DATA FOR THIS TASK START
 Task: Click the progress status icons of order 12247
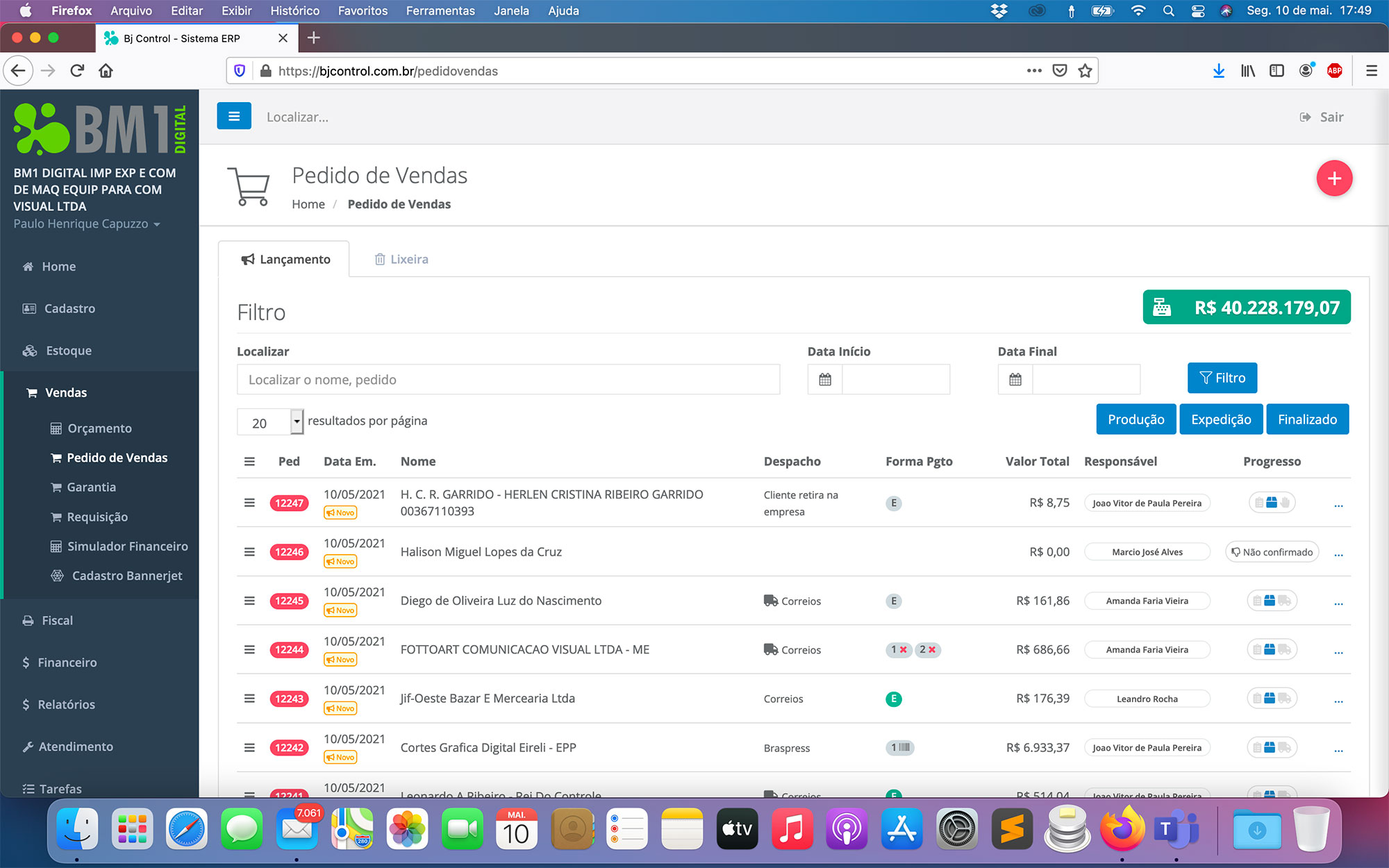click(x=1272, y=503)
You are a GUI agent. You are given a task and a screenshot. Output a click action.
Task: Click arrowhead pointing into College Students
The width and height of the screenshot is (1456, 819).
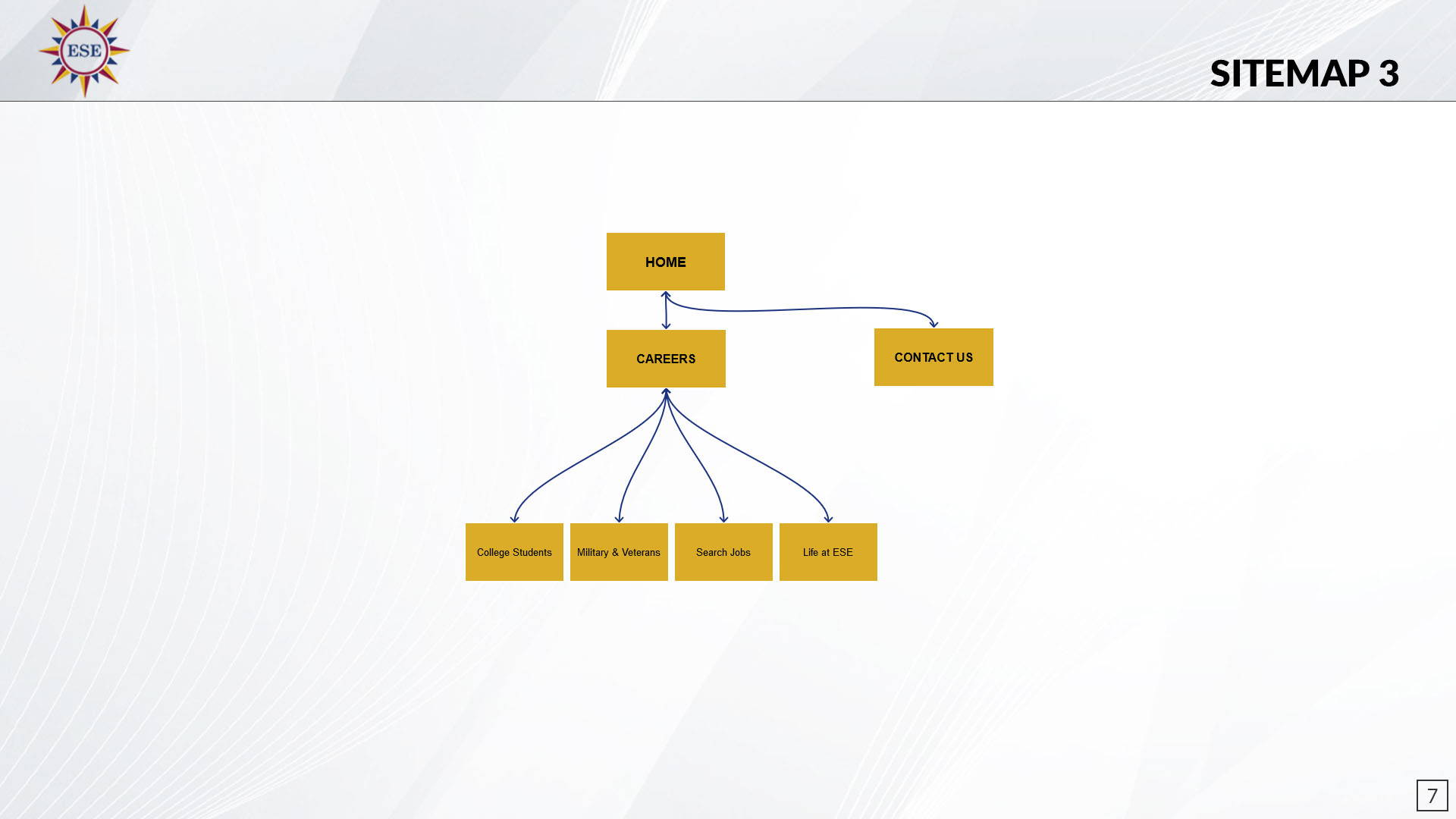tap(515, 519)
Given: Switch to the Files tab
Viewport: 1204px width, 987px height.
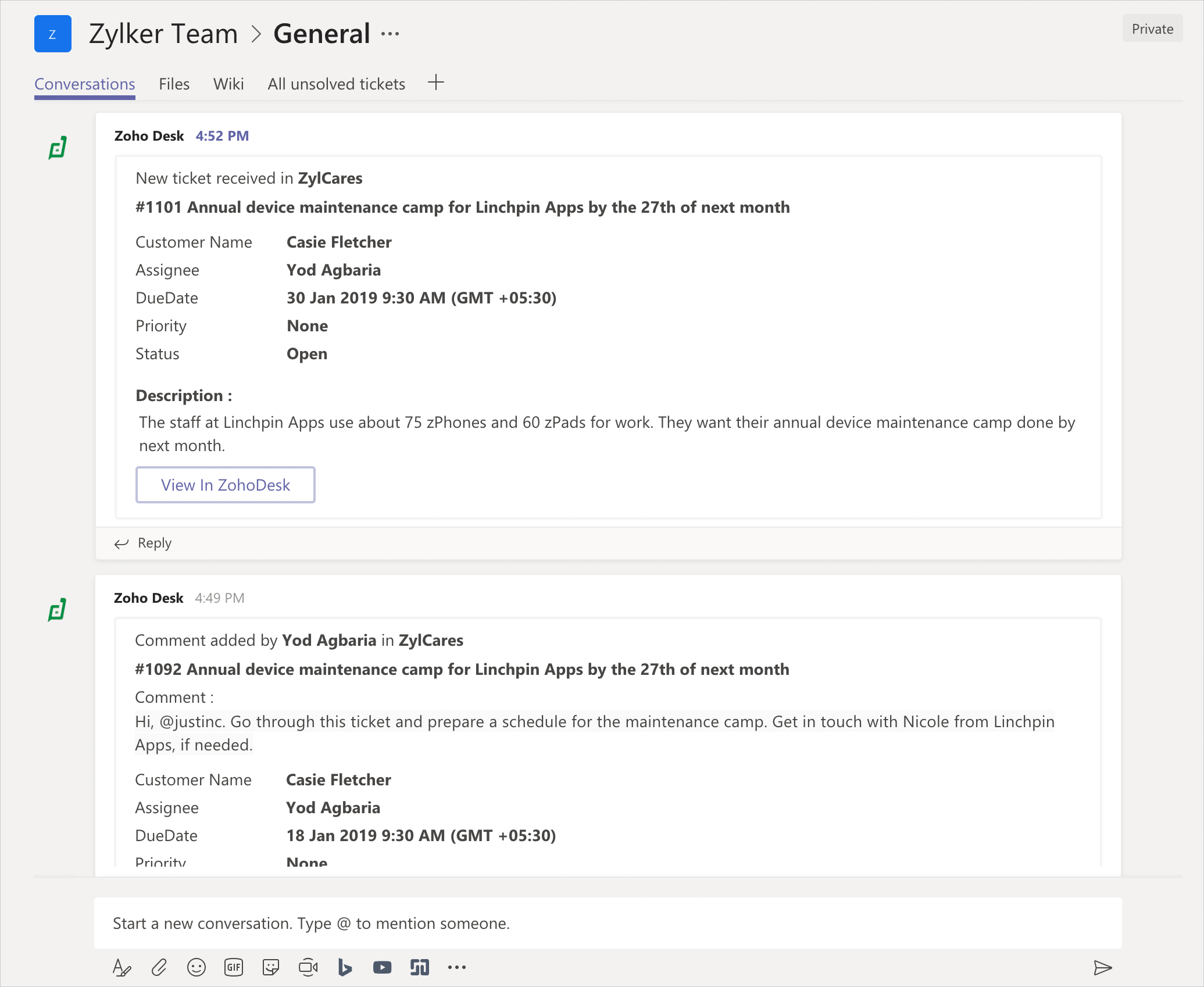Looking at the screenshot, I should [174, 84].
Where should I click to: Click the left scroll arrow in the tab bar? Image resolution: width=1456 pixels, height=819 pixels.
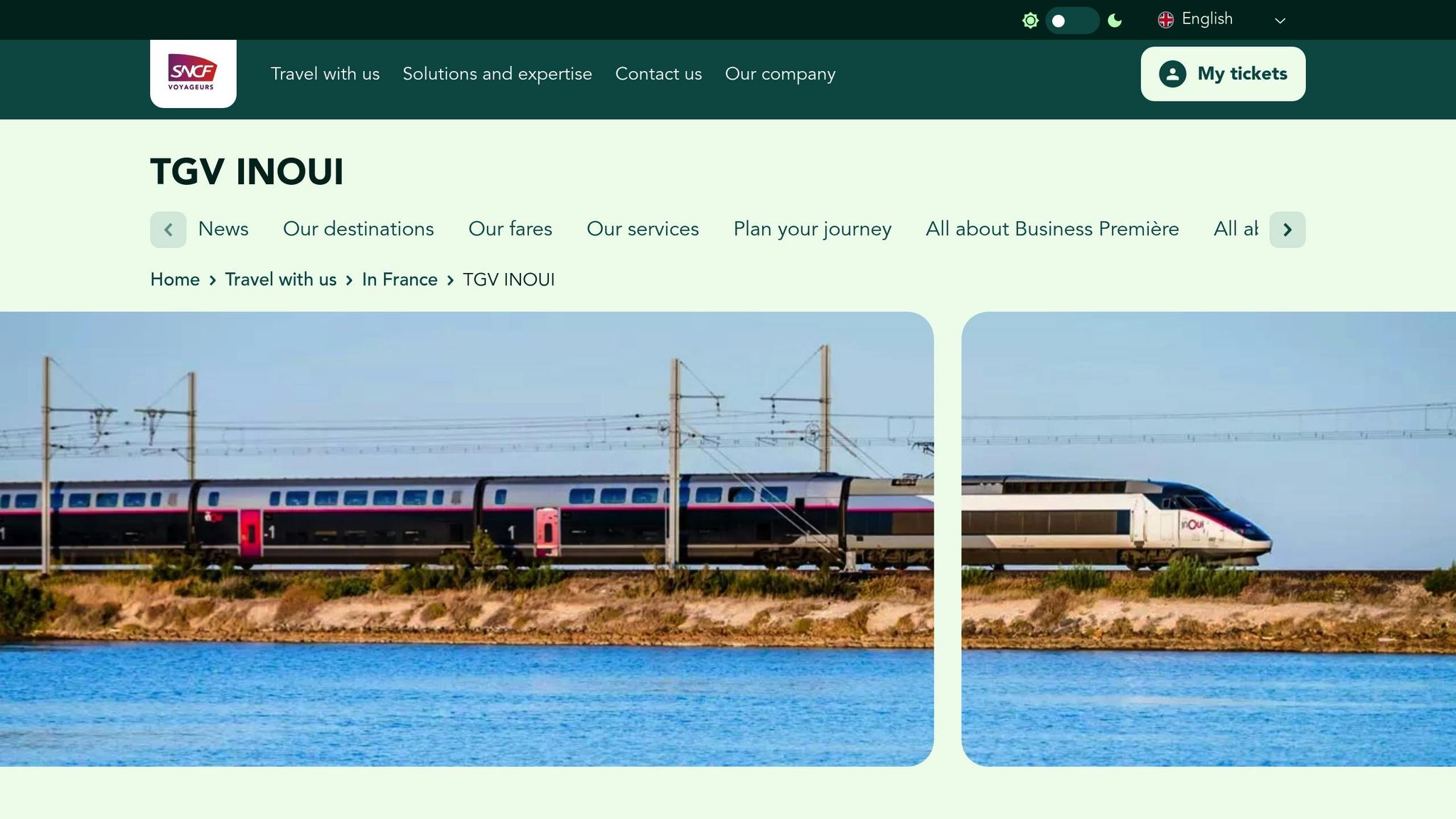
DATA FOR THIS TASK END
# TRY IT:
Output every entry verbatim but skip the pictures.

# SOLVED EXERCISE:
 Task: Click the progress status icons of order 12247
click(x=1272, y=503)
You are a GUI agent. You are given a task and a screenshot. Output a click action.
Task: Click arrowhead pointing into College Students
The width and height of the screenshot is (1456, 819).
tap(515, 519)
Given: Switch to the Files tab
Viewport: 1204px width, 987px height.
Looking at the screenshot, I should [174, 84].
Where should I click to: Click the left scroll arrow in the tab bar? Image resolution: width=1456 pixels, height=819 pixels.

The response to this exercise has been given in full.